Text to read —
↓↓↓
Pollard, like Manning, thought he was serving a greater good. The main difference is most of us disagree with Pollard’s ideals and we largely agree with Manning.
Had the leaks been targeted so that our government was embarrassed and our dirty laundry aired without aiding our enemies, I’d be far more sympathetic to Manning. But he wasn’t cautious at all. He was grossly negligent to the point of criminality.
Bradley Manning was not leaking the information to the Isreali government as Jonathan Pollard was doing, he was leaking the information to you so that you could decide as an informed citizen in a democracy the appropriateness of your government’s action.
He was leaking it to a newspaper so that everyone could see it. This includes those who are trying to kill our people.
Very much like Daniel Ellsberg.
I know Mr. Ellsberg is an advocate for Bradley Manning, but the two cases are very dissimilar.
That was a very focused compilation of information that included a very candid and pessimistic estimate of our chances of success in Vietnam, and the assessment was very negative and contrary to the public statements of the government. In other words, the report said that we could not win.
While Manning exposed some things that were being denied by the government, including crimes and even what could be rightly classified as murder, he did not reveal anything as fundamental to U.S. policy as a negative assessment of the war. What he revealed also lacked focus. If Ellsberg had released footage of the My Lai Massacre, but also all State Department correspondence over the 1967 Arab-Israeli War, that might have been more equivalent.
Also, the proof is in the pudding. Ellsberg’s leak helped end the war. Manning’s leaks probably reduced the transparency of the government without having any obvious salutary effect on U.S. policy.
“I said people probably died.“
That would never stand up in a court of law.
↑↑↑
Set task 1 — In the discussion of the Manning leaks, what did the Ellsberg report conclude about the war in Vietnam?
Set task 2 — Explain why the discussion of the Manning leaks calls the Ellsberg and Manning cases very dissimilar.
Set task 3 — Write out the part of the discussion of the Manning leaks that opens with the words containing "Pollard, like Manning, thought" and closes with "agree with Manning.".

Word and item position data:
↓↓↓
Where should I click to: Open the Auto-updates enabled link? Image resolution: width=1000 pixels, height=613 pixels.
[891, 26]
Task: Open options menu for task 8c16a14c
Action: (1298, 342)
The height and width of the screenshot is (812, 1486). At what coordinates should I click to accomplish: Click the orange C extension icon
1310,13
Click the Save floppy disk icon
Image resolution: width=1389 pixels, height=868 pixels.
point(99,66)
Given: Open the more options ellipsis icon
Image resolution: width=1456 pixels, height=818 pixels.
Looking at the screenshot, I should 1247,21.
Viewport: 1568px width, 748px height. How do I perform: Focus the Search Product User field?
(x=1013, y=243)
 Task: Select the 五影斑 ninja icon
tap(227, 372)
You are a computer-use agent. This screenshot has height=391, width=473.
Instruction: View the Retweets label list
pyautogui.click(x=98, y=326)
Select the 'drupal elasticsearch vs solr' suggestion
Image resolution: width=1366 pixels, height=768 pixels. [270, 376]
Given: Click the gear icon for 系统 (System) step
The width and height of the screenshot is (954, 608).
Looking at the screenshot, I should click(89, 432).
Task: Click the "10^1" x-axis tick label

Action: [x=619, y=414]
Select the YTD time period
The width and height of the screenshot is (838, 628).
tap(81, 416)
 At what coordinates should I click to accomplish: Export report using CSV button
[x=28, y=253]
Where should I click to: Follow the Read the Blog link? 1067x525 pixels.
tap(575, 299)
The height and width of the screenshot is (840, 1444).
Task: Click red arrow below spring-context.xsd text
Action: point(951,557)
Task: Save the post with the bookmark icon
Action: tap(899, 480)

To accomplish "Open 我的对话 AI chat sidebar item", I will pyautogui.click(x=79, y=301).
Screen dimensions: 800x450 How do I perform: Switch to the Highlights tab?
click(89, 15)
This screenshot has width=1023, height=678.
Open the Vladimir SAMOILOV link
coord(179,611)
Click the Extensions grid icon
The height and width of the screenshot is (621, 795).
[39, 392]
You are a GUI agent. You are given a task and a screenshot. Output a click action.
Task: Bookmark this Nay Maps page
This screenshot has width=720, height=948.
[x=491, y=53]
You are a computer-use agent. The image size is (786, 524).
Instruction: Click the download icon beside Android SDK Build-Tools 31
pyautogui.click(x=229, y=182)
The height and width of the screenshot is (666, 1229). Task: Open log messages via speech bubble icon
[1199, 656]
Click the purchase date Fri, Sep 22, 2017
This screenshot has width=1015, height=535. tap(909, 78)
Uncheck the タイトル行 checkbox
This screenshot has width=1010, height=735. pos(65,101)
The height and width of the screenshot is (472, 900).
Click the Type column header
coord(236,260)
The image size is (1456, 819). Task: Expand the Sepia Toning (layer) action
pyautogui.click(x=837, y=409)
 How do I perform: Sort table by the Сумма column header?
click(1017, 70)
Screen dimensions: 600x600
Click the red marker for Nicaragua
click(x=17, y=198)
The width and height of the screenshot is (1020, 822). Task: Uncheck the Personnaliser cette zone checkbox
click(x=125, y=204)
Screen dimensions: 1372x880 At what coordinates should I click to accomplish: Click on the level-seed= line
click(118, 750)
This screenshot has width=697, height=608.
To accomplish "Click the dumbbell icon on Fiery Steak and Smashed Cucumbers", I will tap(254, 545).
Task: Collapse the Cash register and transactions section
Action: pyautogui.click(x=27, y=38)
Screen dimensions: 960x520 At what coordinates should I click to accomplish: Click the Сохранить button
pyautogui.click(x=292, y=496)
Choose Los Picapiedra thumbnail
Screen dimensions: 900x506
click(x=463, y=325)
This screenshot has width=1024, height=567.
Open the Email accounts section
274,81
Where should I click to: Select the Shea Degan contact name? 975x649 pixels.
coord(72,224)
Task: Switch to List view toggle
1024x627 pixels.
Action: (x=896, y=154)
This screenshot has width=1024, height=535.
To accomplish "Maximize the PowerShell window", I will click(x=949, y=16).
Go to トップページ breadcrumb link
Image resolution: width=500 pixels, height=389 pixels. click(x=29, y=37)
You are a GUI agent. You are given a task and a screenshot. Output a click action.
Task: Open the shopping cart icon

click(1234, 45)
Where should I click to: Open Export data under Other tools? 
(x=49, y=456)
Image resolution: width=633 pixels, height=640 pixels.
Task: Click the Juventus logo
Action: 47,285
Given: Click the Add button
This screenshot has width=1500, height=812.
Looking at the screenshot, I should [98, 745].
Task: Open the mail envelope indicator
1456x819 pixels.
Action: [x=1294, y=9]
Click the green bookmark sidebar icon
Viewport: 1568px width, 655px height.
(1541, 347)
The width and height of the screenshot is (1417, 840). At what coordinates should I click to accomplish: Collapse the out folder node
↑↑↑
Task response 1 — It said the United States could not win.

Task response 2 — Ellsberg released a focused compilation containing a candid, negative assessment that the war in Vietnam could not be won, which contradicted the government's public statements. Manning exposed some things the government had denied, including crimes, but nothing as fundamental to U.S. policy as a negative assessment of the war, and what he revealed lacked focus.

Task response 3 —
Pollard, like Manning, thought he was serving a greater good. The main difference is most of us disagree with Pollard’s ideals and we largely agree with Manning.